The IRS cites, as an example, a situation in which a public school district experiences a critical labor shortage due to COVID-19 and rehires a previously retired employee. The IRS states that this circumstance generally would not in itself render the original retirement null and void, although, depending on the plan terms (including any suspension of benefit provisions), the employee most likely could not continue to receive retirement benefit payments while still working.

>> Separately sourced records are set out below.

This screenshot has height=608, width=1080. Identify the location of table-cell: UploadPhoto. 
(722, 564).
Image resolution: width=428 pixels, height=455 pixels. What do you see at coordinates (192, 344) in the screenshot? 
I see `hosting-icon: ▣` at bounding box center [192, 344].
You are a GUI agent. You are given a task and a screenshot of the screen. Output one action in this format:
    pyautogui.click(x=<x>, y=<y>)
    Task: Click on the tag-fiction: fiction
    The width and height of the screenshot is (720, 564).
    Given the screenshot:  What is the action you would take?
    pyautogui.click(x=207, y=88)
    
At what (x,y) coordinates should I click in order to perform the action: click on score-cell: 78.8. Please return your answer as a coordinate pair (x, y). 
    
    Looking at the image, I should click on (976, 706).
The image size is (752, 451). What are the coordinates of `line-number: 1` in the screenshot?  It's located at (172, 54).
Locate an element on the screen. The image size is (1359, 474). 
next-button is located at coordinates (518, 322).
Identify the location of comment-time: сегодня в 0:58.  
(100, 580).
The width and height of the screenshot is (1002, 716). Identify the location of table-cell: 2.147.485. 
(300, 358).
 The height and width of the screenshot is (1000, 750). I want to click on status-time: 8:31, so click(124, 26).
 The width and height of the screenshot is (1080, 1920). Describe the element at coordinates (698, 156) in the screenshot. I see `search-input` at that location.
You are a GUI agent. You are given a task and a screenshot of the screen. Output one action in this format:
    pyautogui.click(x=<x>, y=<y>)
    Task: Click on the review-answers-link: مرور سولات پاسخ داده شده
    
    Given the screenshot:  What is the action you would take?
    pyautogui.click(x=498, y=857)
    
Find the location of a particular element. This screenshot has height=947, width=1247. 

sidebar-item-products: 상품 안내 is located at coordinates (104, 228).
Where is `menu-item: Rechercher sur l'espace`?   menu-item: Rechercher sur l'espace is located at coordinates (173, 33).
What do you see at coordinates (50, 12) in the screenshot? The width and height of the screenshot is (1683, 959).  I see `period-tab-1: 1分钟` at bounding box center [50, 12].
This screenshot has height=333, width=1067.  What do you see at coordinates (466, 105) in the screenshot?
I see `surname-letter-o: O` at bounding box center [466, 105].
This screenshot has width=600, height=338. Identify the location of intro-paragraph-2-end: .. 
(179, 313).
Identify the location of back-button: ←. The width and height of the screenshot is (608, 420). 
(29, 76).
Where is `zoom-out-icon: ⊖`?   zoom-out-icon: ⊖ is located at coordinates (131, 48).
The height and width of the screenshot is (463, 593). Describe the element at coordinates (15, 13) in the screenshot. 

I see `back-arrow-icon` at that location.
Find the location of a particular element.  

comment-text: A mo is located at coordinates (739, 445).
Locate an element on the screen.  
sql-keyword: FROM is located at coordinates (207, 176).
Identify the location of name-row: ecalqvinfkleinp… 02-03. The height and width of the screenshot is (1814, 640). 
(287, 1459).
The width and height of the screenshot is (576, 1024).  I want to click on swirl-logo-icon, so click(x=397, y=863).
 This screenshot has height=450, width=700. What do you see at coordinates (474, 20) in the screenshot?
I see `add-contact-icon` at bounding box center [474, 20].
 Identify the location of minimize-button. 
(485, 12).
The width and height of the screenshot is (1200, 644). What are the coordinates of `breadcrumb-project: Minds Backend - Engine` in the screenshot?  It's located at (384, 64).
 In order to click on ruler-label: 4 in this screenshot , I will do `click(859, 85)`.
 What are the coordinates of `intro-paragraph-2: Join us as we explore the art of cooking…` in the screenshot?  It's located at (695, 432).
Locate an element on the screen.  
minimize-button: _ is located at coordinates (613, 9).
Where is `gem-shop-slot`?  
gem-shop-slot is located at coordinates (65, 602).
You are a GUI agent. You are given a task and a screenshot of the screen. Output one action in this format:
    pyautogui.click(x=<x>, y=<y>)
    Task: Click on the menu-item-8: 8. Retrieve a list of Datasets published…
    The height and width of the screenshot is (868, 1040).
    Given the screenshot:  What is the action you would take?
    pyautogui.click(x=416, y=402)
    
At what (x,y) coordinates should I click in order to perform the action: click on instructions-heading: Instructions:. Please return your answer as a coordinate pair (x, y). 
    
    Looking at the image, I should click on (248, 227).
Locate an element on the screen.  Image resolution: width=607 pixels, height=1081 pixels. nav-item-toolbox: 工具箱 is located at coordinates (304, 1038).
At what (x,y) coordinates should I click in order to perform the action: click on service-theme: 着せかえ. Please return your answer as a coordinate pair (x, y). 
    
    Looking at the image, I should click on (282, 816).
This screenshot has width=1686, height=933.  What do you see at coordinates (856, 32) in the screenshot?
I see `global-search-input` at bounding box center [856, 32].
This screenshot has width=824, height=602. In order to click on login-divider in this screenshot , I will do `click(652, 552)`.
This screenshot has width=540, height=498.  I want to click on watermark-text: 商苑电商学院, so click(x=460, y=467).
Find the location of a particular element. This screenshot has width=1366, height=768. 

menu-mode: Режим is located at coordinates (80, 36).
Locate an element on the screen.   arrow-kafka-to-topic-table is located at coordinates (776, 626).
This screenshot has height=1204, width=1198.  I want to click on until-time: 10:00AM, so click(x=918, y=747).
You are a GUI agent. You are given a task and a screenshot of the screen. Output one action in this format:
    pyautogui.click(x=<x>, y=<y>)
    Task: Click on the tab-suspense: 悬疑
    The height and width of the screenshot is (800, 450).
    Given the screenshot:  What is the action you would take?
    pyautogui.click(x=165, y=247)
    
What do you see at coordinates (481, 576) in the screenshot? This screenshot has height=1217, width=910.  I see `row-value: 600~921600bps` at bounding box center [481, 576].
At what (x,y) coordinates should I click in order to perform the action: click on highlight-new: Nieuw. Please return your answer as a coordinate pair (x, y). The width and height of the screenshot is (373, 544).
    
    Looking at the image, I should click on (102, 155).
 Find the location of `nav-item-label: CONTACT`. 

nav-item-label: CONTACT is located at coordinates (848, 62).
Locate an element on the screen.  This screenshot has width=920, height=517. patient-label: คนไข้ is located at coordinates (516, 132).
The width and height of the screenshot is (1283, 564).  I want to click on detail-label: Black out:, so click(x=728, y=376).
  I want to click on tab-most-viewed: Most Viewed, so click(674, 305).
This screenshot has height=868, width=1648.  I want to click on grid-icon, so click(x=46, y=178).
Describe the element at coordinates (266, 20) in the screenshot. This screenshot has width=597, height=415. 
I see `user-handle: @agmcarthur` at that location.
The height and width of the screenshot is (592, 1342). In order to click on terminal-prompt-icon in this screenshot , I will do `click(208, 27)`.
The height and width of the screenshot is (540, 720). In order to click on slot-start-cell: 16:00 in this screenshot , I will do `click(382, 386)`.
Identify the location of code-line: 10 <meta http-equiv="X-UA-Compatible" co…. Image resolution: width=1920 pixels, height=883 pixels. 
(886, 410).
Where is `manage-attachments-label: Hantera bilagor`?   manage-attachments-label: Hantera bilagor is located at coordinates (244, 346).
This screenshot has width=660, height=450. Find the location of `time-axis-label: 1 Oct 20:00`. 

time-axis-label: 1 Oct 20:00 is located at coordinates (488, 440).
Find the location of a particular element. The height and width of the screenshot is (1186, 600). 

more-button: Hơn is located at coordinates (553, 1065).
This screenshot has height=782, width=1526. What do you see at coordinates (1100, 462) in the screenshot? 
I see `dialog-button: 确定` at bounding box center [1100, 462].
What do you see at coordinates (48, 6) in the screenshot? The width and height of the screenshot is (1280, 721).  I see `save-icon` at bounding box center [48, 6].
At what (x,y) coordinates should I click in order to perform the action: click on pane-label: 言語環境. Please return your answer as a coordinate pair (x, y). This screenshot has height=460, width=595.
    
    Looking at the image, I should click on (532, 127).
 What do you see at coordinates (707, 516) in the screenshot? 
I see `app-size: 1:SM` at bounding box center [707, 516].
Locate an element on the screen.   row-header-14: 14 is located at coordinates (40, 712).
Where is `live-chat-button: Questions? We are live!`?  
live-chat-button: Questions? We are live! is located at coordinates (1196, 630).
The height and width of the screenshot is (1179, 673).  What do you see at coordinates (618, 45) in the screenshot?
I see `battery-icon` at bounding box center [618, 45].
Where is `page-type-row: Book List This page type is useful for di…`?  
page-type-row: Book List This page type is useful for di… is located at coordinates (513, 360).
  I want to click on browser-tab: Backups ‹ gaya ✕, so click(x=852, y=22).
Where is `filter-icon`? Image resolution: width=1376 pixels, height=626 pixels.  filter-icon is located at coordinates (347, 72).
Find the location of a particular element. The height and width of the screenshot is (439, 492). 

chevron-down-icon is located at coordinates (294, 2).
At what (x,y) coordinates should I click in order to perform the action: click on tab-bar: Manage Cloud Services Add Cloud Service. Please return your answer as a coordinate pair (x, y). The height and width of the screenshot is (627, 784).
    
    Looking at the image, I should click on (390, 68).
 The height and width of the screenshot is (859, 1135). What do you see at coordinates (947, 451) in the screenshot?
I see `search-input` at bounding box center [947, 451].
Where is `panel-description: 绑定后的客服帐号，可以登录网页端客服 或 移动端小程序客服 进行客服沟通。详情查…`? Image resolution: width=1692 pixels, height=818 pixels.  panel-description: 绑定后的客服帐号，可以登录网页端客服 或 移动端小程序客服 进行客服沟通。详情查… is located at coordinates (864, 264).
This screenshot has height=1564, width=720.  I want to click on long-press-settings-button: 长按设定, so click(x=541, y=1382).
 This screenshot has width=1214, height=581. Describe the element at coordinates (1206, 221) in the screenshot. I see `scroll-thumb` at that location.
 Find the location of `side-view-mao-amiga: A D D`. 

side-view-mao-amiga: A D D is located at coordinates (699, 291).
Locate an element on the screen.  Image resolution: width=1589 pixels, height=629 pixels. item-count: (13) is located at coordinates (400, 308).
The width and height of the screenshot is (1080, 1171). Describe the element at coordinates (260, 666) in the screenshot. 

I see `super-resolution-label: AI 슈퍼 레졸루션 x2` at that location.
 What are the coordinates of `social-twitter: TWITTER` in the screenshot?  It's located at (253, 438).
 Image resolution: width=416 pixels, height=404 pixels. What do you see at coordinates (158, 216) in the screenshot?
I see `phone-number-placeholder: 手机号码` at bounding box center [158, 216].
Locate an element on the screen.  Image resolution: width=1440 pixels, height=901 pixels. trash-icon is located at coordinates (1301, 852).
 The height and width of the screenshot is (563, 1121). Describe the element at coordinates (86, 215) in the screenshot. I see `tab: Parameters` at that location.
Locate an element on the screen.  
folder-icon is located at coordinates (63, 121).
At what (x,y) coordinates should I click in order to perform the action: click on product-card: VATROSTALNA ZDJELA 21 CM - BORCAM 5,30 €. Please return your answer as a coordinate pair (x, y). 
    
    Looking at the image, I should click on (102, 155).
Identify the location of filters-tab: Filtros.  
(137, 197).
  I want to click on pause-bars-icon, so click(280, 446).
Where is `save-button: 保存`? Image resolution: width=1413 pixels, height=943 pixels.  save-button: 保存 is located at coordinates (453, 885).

NOTE: Although presented in terms of defined benefit plans, the result should apply equally to 401(k) plans. For instance, a 401(k) plan participant may have received a total distribution of her 401(k) account balance upon “severance from employment” but is later rehired due to COVID-19 under circumstances similar to those in the example above. If questions should arise (e.g., upon a plan audit) as to whether the employee’s original “severance from employment” was bona fide, this FAQ ought to alleviate those doubts.

New Q&A #2

  • The second new FAQ simply asks whether a qualified pension plan may permit participants to commence in-service distributions upon attainment of age 59-1/2 or normal retirement age.
  • Because the Internal Revenue Code and related Treasury Regulations made it clear that 401(k) plans may permit such distributions, this FAQ is of interest mainly to defined benefit pension plans – which generally, for policy reasons, do not permit distributions other than for reasons of retirement on or after a stated normal retirement age.

The information and content contained in this blog post are for general informational purposes only, and does not, and is not intended to, constitute legal advice. As always, for specific questions concerning your 401(k) retirement plan, or for help in operating your plan during the current COVID-19 crisis, please consult your own ERISA attorney or professional advisor.